Re: David Lynch

Camille Scaysbrook (the_globe@hotmail.com)
Thu, 15 Apr 1999 18:39:04 -0700 (PDT)

Sorry these posts are coming in so long after the original arguments 
- email troubles yet again (:

No.8 on what list??? Sorry, that one flew me right by. Anyway, I 
wouldn't say that Lynch only interprets his own vision - after all, 
both `The Elephant Man' and `Dune' were based on pre-existing and 
very famous material, as was `Wild at Heart' to a lesser extent. It's 
up to you to speculate on their success - I think no one could have 
done a more unique and touching `Elephant Man' than Lynch and if you 
want to be pedantic it did get nominated for an Oscar (but, as a list 
member who I'm not sure is still here was fond of saying: `Eat shit. 
500 million flies can't be wrong' (: ) 

What Lynch can do is have the courage to interpret material via his 
own vision - something that to me Adrian Lyne just didn't have the 
guts to do, resulting in a pretty flat film (and fellating a banana? 
please.
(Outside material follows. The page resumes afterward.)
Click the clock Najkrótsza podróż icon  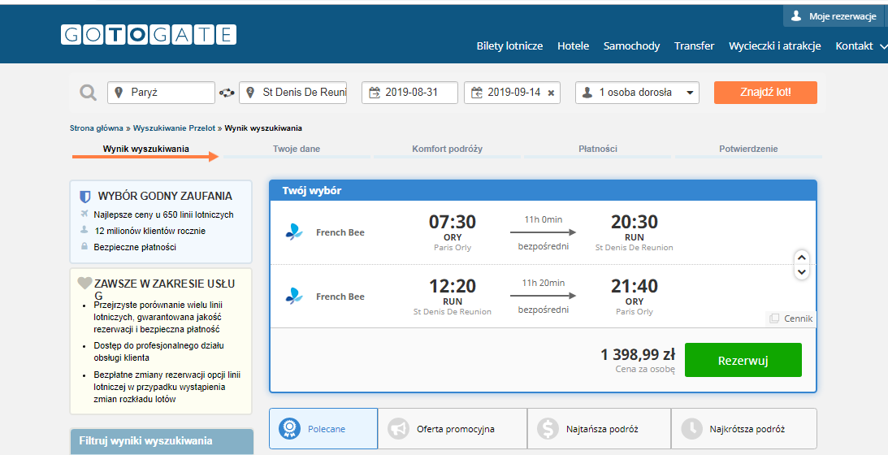click(691, 429)
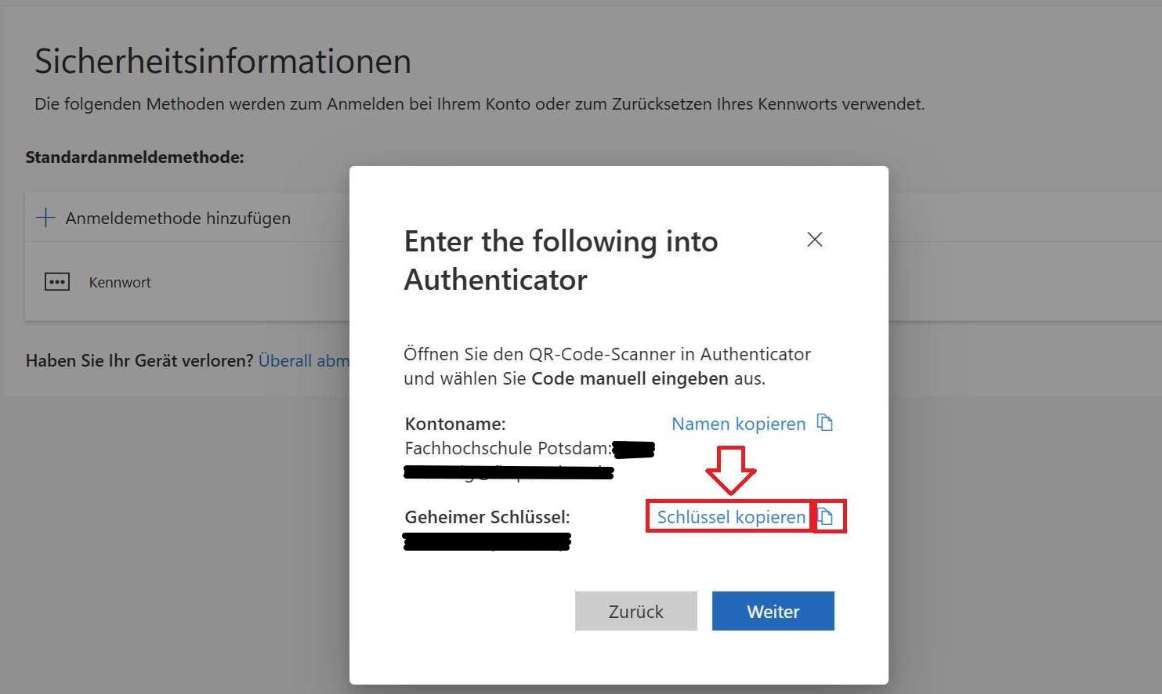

That's too obvious even to be postmodern (: ) If you look at 
`Blue Velvet' it *is* a totally analogous environment to the one 
Lolita takes place in - peachy-keen suburbia on the upside, sexual 
perversion, bugs and darkness on the downside. Those things are 
Lynchs' forte. I think his Lolita would have been something very 
different again from Kubrick's or Lyne's version - but it would have 
been an interpretation I would have
liked to see very much indeed.

Camille
verona_beach@geocities.com
@ THE ARTS HOLE http://www.geocities.com/Hollywood/Theater/6442
@ THE INVERTED FOREST http://www.angelfire.com/pa/invertedforest

>> Hopefully this won't be too boring a thread to pursue, but you've
mentioned him several times, Camille. Give me something, anything, to 
go on
with Lost Highway other than the theft of the repeated highway detail 
from
Hitchcock's Frenzy. Blue Velvet, and even Wild at Heart, were 
definitely
powerful but I'd hesitate to allow David Lynch to interpret anything 
but
his own obscure vision. He'd be the last person I'd entrust with my
"second-favorite book." What's No. 8 on the list?